Larger Chains Can Receive Misleading Match Scores
For larger chains with multiple profiles, Match Score can be a bit misleading. Let’s assume you’re evaluating a department store chain with 500 locations and This chain prefers upscale mall locations, but due to the limited number of upscale mall locations in the U.S., has located only about 50 locations in upscale malls and the other 450 locations in middle-class malls.
If you’re a broker with a site you’re trying to fill in an upscale mall, it’s possibly a great match for this chain. But Match Score will determine that this department store only locates in upscale malls about 10% of the time and thus might score it a 65 (above average, but not a high match).
Match Score Doesn’t Have Access to Performance Data
Match Score doesn’t know if a retailer has built 90% of its locations in middle class malls but the chain’s 10% in upscale malls have the highest sales.
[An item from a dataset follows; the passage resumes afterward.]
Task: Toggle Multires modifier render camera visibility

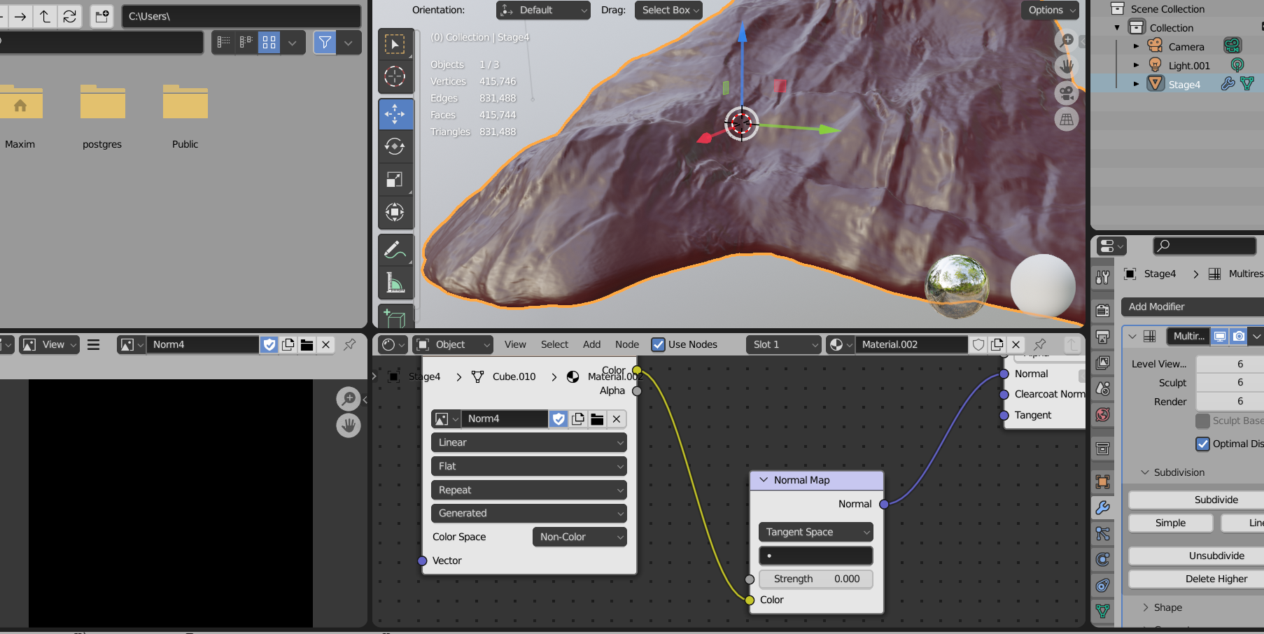Action: click(x=1239, y=336)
It doesn’t know that a chain previously built mostly suburban locations and is now seeking dense urban locations.
In other words, Match Score doesn’t replace due diligence. It is always a good idea to vet matches against a retailer’s published site selection criteria – if you can get it – or do further research via internet searches or industry publications.
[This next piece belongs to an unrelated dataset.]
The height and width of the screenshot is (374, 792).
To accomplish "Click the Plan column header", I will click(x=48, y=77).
The Cotenant Score in Void Analysis can also be used with Match Score to further prioritize chains. Here’s how it works:
- The Cotenancy Score indicates how often your site’s cotenants are also shared by your retail matches. For example, if your site is located next to a Walmart and your chain locates 80% of the time with Walmart, this makes your site more attractive.
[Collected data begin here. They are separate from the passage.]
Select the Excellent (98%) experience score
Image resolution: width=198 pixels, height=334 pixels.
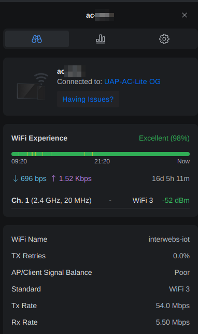164,138
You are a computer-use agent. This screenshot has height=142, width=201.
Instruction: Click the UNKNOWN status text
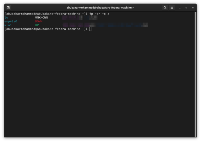point(41,18)
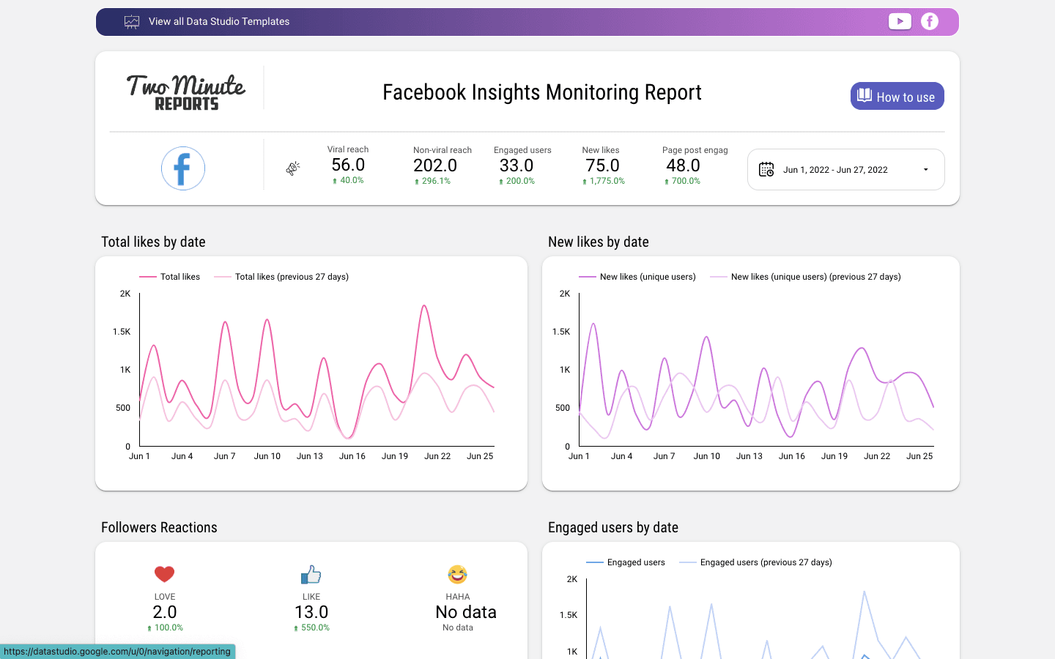Click the Facebook icon in the top banner
This screenshot has height=659, width=1055.
[930, 21]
- Although rare, it’s possible that a chain will score lower on Match Score but have a high Cotenancy Score. For example, a small pizza chain might have previous located in higher income grocery-anchored centers. Your site is an area of average income and scores lower on Match Score – but happens to be in a grocery-anchored center. Thus, although your Match Score is a 55, your Cotenancy Scores is an 80. The pizza chain might be attracted to the traffic from your grocery anchor and be willing to overlook your site’s demographics.
Match Score in the Era of COVID-19
Circling back to the changing retail world and the effects of COVID-19, Match Score is evolving as well in the following ways:
- In August 2020, Match Score’s methodology was updated to address issues that SiteSeer users had reported, such as inflated scores in low potential/rural markets and less accurate scores for very large chains with broad site selection profiles.
- During COVID-19, we have made the choice to not close chains. Thus, users may see closed chains in their reports. We made this choice due to the fact that some chains have closed stores or their entire chain for periods of time during COVID-19 and these changes affect not only what chains show up in the report, but also what stores are used to create the Match Score. As the temporary closures ease, we will begin to permanently close chains that do not re-open.
- Lastly, users of Location Profiles in SiteSeer Model Builder have long questioned why Match Score and Location Profiles don’t always agree. Although there were many reasons for this – most of them due to limitations in the Location Profile builder, we are in the process of overhauling Location Profiles to be more aligned with Match Score. You should see those changes in fall 2020.